It's a word flung out nonchalantly by our culture. Excessively referenced, mentioned or explicitly depicted in books, movies, TV shows, magazines, random articles on the Internet. A careless act performed with significant others, coworkers, spouses, random strangers. An act that has almost lost meaning in the whirlwind of casual engagement with which it has been surrounded, associated; an act that is inconsequential save for the avoidable danger of pregnancy or STDs.
Waiting until marriage—it's cliche, old-fashioned, a poorly used plot device in romance novels to generate suspense or to emphasize the female character's supposedly superior character or value. It's the stuff of legends—frigid, prudish virgins living over-sheltered lives and cringing at the exposure of a woman's ankle. In their minds, sex is the epitome of all evils, the personification of sin itself, an act eternally interwoven with the likes of Satan himself. To commit such a horrendous act is to be eternally, irreversibly scarred, to make oneself unforgivable, irredeemable. Crimes such as rape are only horrible in that they render the victim utterly worthless in their execution.
In this day and age, it must be unthinkable for any reasonable person to be so prudish as to save sex for their wedding night. Right?
I have grown up Roman Catholic. Raised by a convert and a cradle Catholic, religion has been a core part of my life since I was five years old. As I grew older, the list of sins extended to include sexual contact outside of the confines of marriage. Reading over my examination of conscience, I would see things such as: Have you consented to impure glances? Lustful touches, or passionate kisses? Have you engaged in premarital sex or sexual contact, with yourself or with other people, or watched or read pornographic material? I heard adults talk about the vile nature of sex, how it scarred physically and emotionally, how my husband would see my value in my virginity. I heard adults attribute rape and sexual assault to the victim's lack of sexual boundaries, or the victim's emotional instability. I saw the way that sex was portrayed and it confused me: Sex, the fundamental act upon which our species depends, was an evil, ungodly act?
I pushed the boundaries, explore, if you will. I never went farther than the rules said that I should—but I went farther than I knew I really should. I read books about the place of sex within marriage. And for the life of me I could not understand why the Church would impose such a strict boundary upon its members, why sex—a pleasurable act of bonding and reproduction—could be evil.
And then I went on a retreat. A retreat that suddenly explained everything.
On this retreat, three women stood before a group of young teenage girls and expressed their encounters with sex and sexual contact. How scarring it had been, years down the line, to open their bodies to strangers, even to loved ones. How beautiful it is to make a commitment to waiting. How chastity is not about virginity, but purity, intention, about loving and respecting yourself, about loving and respecting the people around you. They opened up about their own sexual desires, their own misunderstandings, their own negative experiences with the portrayal of sex. Their own struggles with sexual desire, pornography, masturbation. That sex is not in any way evil, but wholly good and perfect in the eyes of God. A reflection of God's love, contained within the marriage embrace.
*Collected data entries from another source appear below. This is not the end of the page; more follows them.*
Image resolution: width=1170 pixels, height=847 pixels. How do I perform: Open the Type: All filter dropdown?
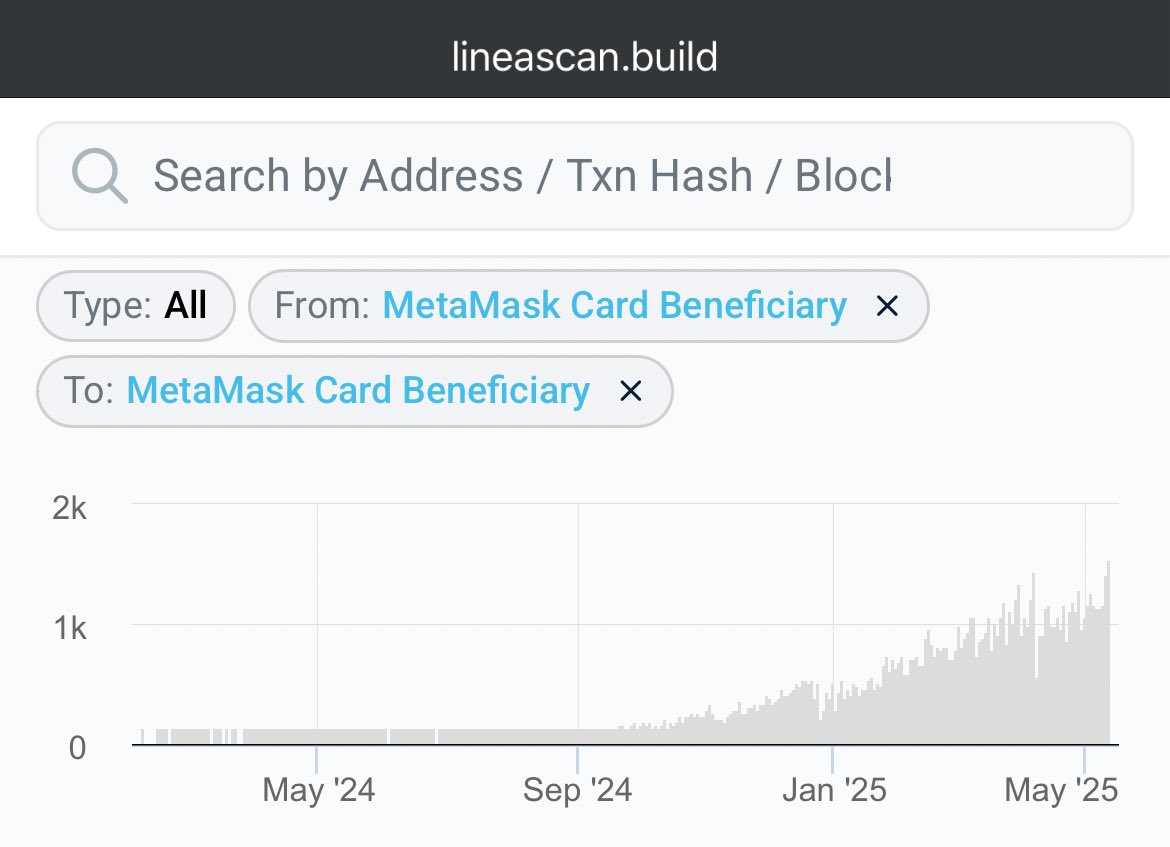pyautogui.click(x=136, y=306)
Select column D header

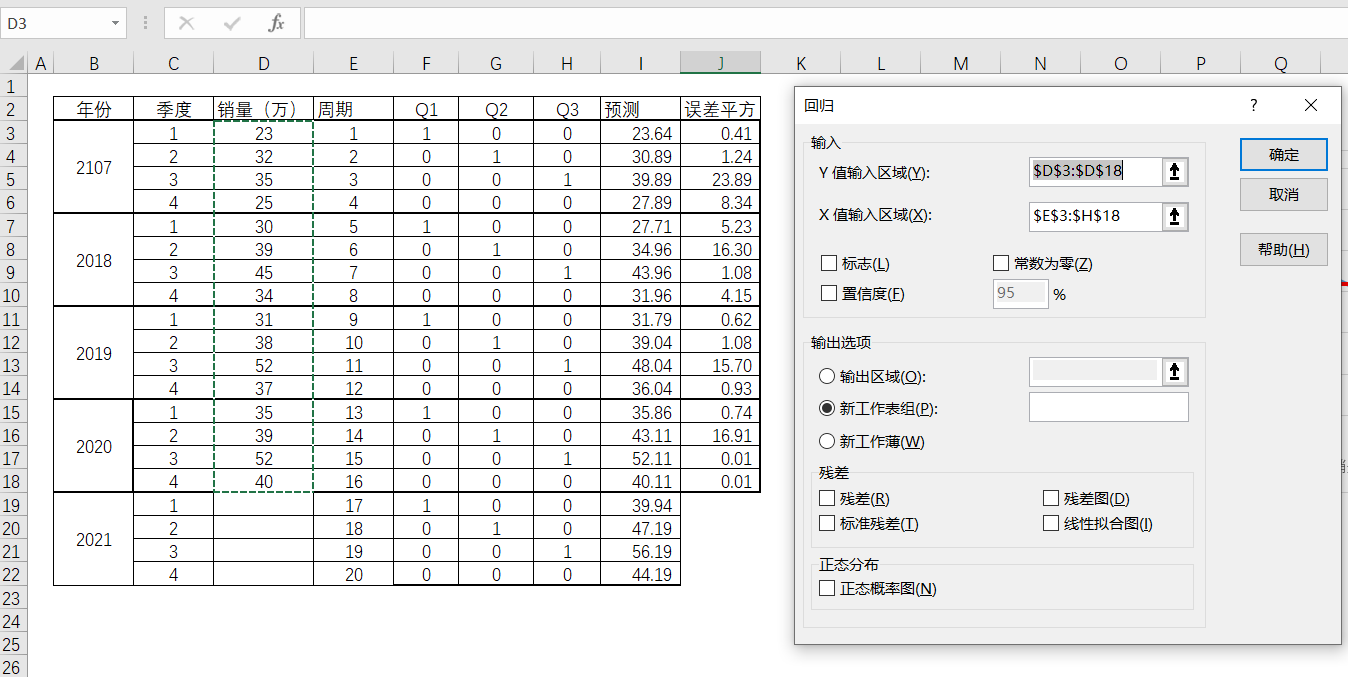(263, 64)
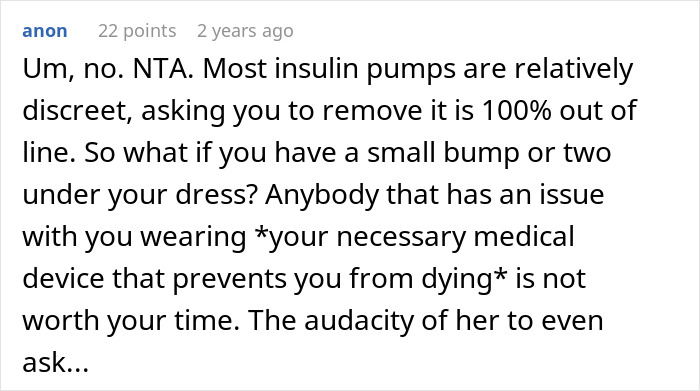Click the opening words Um, no.
The image size is (700, 391).
click(x=73, y=70)
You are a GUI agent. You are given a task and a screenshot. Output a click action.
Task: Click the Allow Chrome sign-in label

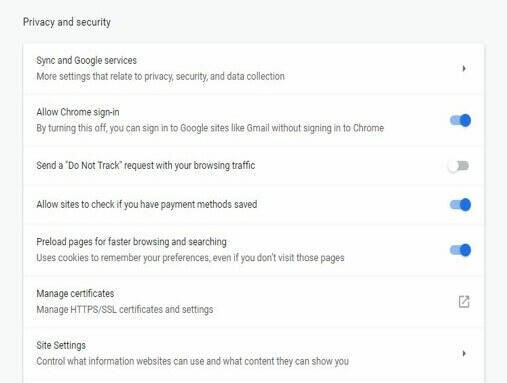[x=78, y=112]
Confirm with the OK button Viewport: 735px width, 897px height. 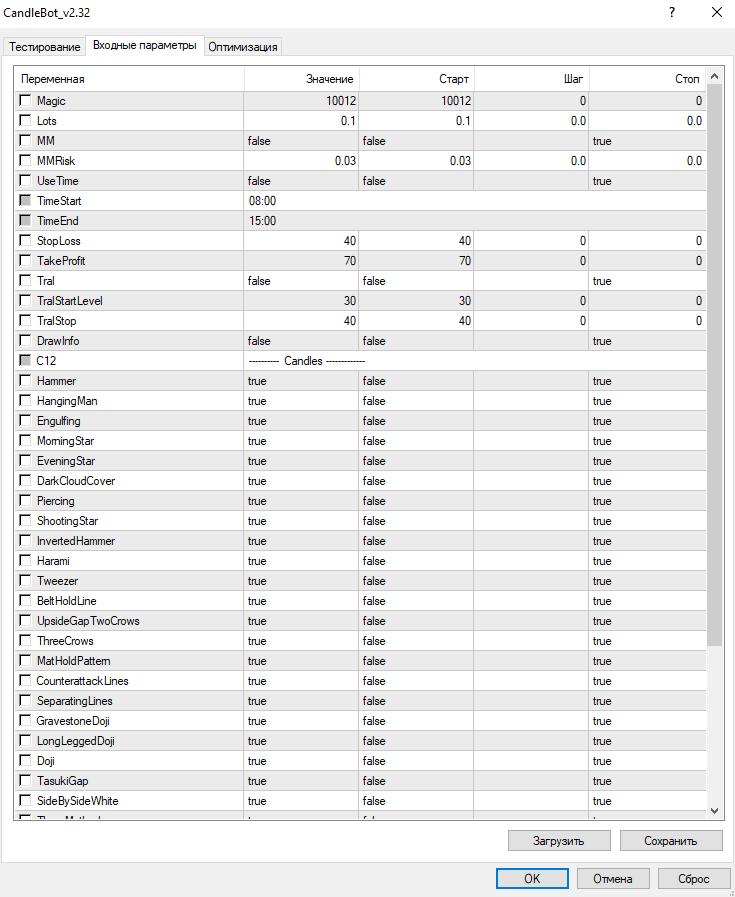click(x=532, y=879)
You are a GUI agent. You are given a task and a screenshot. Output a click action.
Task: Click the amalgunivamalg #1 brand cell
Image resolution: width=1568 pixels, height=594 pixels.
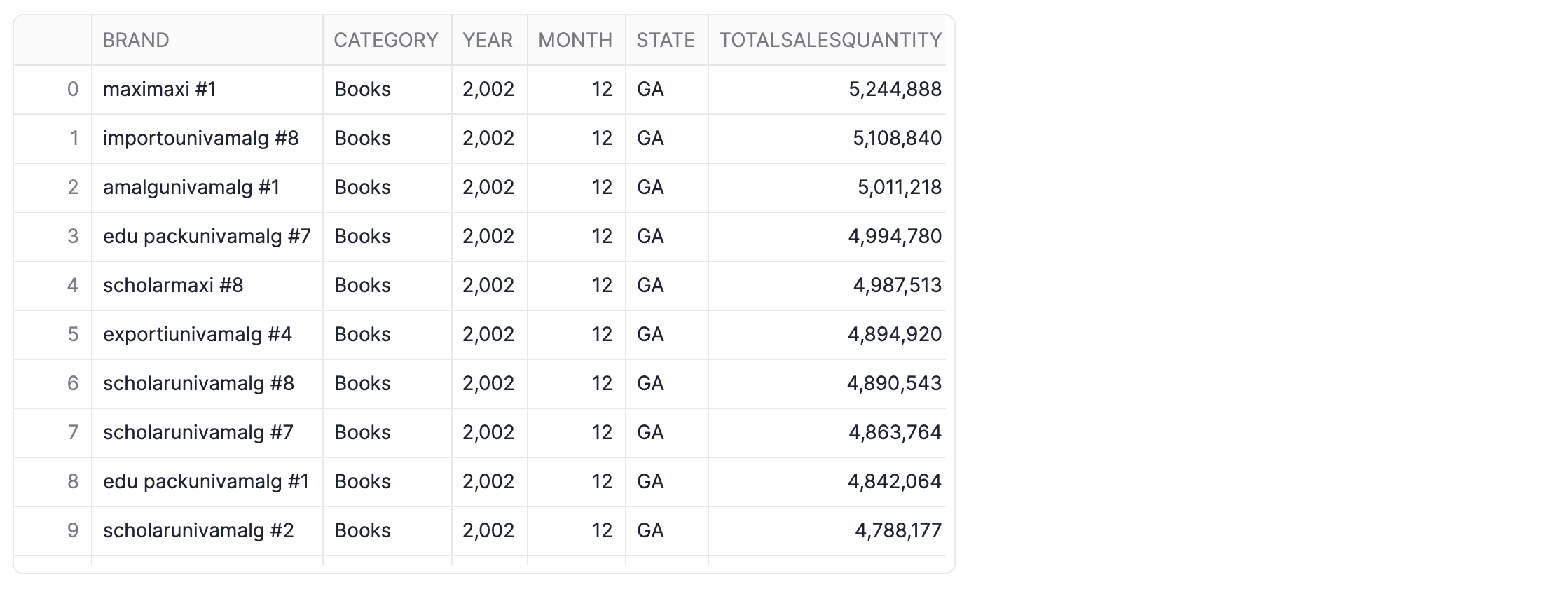click(191, 187)
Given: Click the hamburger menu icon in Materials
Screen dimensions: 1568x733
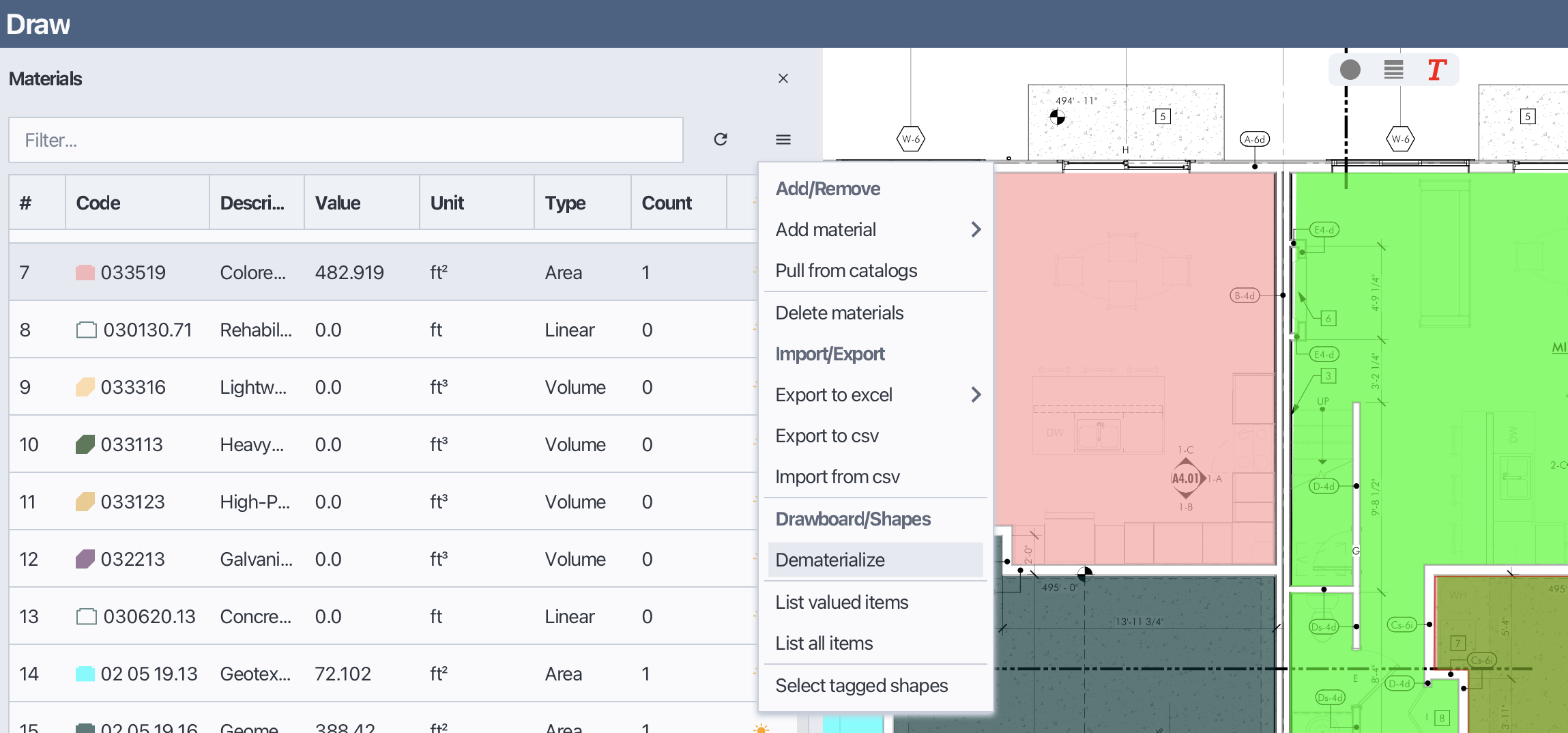Looking at the screenshot, I should [x=783, y=139].
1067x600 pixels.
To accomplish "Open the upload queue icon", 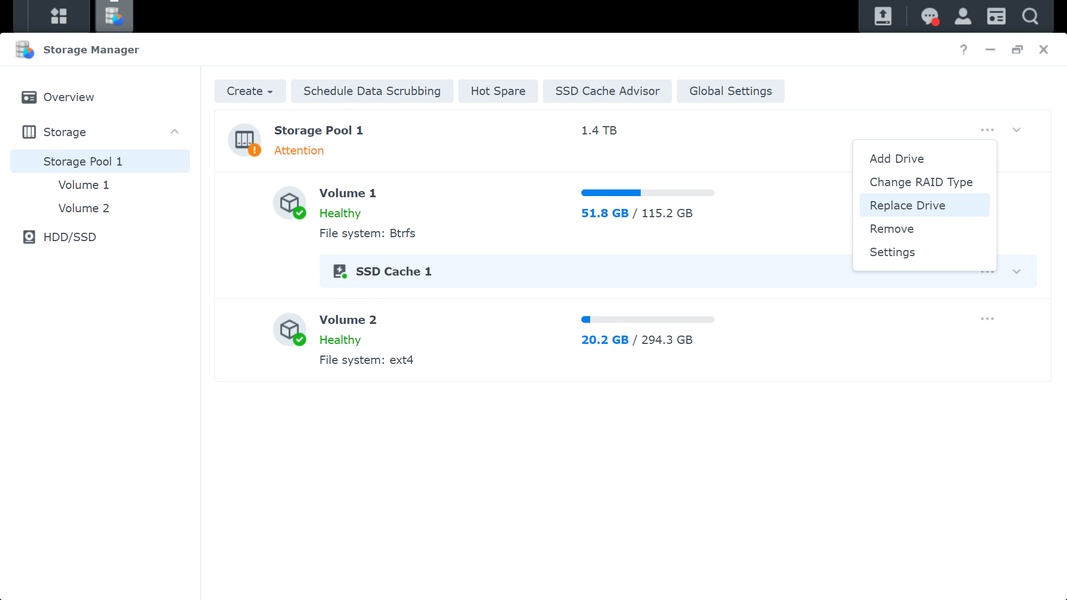I will click(883, 16).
I looked back at my own shortcomings, my own pushing at the boundaries. It didn't make me happy, or fulfilled, even though at the time it was pleasurable. It didn't make me feel closer to God; on the contrary, it drew me farther from Him. It didn't make me feel loved, or valued, or worthwhile; it made me feel like an object, and it made me feel like I was using and being used.
After that retreat, I stopped repeating the line that my religion classes had fed me and took responsibility for what I believed. I looked at the brokenness of my previous understanding of sex, at the brokenness of how the Christian Church so often portrays sex. (For a more developed criticism on that particular point, see here.) Sex is not evil, and premarital sex does not in any way leave an eternal scar on someone. Chastity—saving yourself—is not about virginity; it's not about past mistakes. It's a continued decision to stand up after falling, to commit to a commitment that half the time, you don't want to follow. It's a realization that chastity doesn't end at marriage; on the contrary, premarital chastity is only where it begins. It's not cold prudery, not an old-fashioned sexist notion; it's flaming hot passion, contained in the wise confines of the fire pit of marriage. It's a virtue both men and women are called to equally, without regard to stereotypes about their sexuality. It's a beautiful, beautiful virtue that draws you so much closer to God, to your significant other—because there is something beautiful in looking someone in the eye and saying, "We are waiting because we love each other. Because I view you as a person, not as a sexual object for my own gratification." It's beautiful whether that person has a mountain of sexual baggage or none at all. Because real chastity, waiting for marriage, is not about the holding back, the saying no, the rejection. It's about the expression of real love, saying yes to God, the acceptance of truth and charity.
And that, in a nutshell, is why I am waiting for marriage.